Motion Guided 3D Pose Estimation from Videos (2004.13985v1)

Published 29 Apr 2020 in cs.CV

Abstract: We propose a new loss function, called motion loss, for the problem of monocular 3D Human pose estimation from 2D pose. In computing motion loss, a simple yet effective representation for keypoint motion, called pairwise motion encoding, is introduced. We design a new graph convolutional network architecture, U-shaped GCN (UGCN). It captures both short-term and long-term motion information to fully leverage the additional supervision from the motion loss. We experiment training UGCN with the motion loss on two large scale benchmarks: Human3.6M and MPI-INF-3DHP. Our model surpasses other state-of-the-art models by a large margin. It also demonstrates strong capacity in producing smooth 3D sequences and recovering keypoint motion.

Citations (160)

View on Semantic Scholar

Summary

Motion Guided 3D Pose Estimation from Videos

The paper "Motion Guided 3D Pose Estimation from Videos" by Jingbo Wang et al. introduces a novel approach for monocular 3D human pose estimation by exploiting both short-term and long-term motion information from videos. The lack of depth information poses significant challenges in estimating 3D pose from 2D projections in videos, a problem the authors address by leveraging motion-based supervision.

A cornerstone of this work is the introduction of a new loss function, termed "motion loss," which stands alongside the more traditional Minkowski Distance loss functions like $\ell_1$ -loss and $\ell_2$ -loss typically used in such estimations. The motion loss is designed to capture the temporal dependencies within 3D pose sequences, overcoming some of the limitations inherent in the standard pointwise error computations, which tend to ignore the temporal structure and dependencies across frames.

To facilitate the calculation of motion loss, the authors propose an encoding termed "pairwise motion encoding," which reflects both short-term and long-term dynamics. In this method, joint trajectories are translated into coordinate pairs handled by a differentiable operator—examples include subtraction, inner, and cross-products—at different time intervals. The objective is to uphold not only spatial but also temporal consistency in motion, enhancing the smoothness and realism of the predicted 3D motion sequences.

For modeling, a novel architecture named U-shaped Graph Convolutional Network (UGCN) is introduced. The model builds upon ST-GCN, initially designed for skeleton-based action recognition, and implements a U-shape structure akin to those found in semantic segmentation and object detection networks. This architecture is crucial for capturing information both at local and global temporal scales, which aligns well with the proposed motion-based supervision. The UGCN design is characterized by its downsampling and upsampling processes within its architecture, enhancing its capability to incorporate and retain context across various scales.

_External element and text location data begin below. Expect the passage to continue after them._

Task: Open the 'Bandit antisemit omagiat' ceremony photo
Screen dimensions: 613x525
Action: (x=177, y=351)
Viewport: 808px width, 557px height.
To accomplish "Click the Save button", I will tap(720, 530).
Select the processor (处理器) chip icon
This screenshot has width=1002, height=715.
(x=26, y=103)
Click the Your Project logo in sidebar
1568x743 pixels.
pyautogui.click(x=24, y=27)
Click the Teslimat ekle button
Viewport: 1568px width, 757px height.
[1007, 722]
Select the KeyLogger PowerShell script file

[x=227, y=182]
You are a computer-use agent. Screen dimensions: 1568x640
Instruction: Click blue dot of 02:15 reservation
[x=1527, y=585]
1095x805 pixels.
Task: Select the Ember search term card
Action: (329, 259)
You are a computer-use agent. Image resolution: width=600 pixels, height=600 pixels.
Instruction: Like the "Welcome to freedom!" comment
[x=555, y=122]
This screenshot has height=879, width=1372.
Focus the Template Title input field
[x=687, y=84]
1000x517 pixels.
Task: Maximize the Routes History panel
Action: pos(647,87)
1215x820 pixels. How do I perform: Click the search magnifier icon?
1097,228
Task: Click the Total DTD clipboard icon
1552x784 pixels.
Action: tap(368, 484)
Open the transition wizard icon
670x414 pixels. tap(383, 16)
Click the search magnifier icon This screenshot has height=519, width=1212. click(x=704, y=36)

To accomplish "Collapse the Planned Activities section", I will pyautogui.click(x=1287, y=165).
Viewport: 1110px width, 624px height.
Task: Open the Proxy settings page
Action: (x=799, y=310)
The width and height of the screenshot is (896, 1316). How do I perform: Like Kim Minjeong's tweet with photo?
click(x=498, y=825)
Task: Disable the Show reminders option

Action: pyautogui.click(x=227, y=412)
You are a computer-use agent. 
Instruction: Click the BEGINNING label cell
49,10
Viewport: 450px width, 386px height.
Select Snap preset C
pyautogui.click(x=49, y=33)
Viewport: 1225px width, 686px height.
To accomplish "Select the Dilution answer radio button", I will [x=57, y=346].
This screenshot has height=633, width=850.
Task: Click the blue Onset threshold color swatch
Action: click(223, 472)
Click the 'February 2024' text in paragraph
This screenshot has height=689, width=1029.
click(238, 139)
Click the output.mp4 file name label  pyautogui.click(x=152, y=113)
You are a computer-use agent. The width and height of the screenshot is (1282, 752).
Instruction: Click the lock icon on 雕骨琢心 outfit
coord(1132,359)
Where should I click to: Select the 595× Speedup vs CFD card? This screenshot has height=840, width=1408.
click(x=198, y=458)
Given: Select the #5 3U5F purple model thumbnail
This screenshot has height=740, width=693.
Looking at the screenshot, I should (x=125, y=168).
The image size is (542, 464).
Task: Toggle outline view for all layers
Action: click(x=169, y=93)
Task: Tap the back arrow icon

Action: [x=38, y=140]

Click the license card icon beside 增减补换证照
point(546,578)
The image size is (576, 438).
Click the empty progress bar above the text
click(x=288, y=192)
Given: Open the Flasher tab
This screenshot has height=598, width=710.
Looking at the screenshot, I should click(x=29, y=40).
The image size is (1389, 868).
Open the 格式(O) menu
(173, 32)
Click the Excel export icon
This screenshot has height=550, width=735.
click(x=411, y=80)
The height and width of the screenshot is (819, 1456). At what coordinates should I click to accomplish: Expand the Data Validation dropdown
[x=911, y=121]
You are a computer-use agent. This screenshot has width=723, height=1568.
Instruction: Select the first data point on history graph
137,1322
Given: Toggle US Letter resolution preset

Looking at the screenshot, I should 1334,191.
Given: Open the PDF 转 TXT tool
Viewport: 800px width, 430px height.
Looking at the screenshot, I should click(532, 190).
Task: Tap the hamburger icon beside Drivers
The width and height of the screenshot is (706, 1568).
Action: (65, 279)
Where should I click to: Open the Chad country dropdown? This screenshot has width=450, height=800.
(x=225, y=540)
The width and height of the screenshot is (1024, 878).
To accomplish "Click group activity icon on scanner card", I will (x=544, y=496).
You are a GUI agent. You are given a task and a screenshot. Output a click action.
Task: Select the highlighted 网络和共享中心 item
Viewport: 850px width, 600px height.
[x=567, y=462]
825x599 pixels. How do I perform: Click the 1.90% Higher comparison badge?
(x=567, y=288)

Experimentally, the proposed model demonstrates state-of-the-art performance on two large-scale benchmarks: Human3.6M and MPI-INF-3DHP. Notably, the paper reports substantial improvements in mean per joint position error (MPJPE) over baseline methods as well as significant enhancements in the smoothness of the resulting 3D pose sequences. Specific contributions from this research also include halving the velocity error compared to baseline models, underscoring the utility of motion-based supervision in improving dynamic quality.

In conclusion, this paper introduces motion loss as an effective supervision method for 3D pose estimation. By integrating temporal consistency within the loss function and using the UGCN architecture to accommodate extensive temporal information, this approach provides compelling numerical results and sets a direction for future research in 3D human pose estimation. The implications suggest broader applications in human motion analysis and potentially inspire advancements in related fields, such as motion synthesis and action recognition. Future investigations may explore the integration of motion loss in alternative architectures or further refine the encoding strategies employed therein.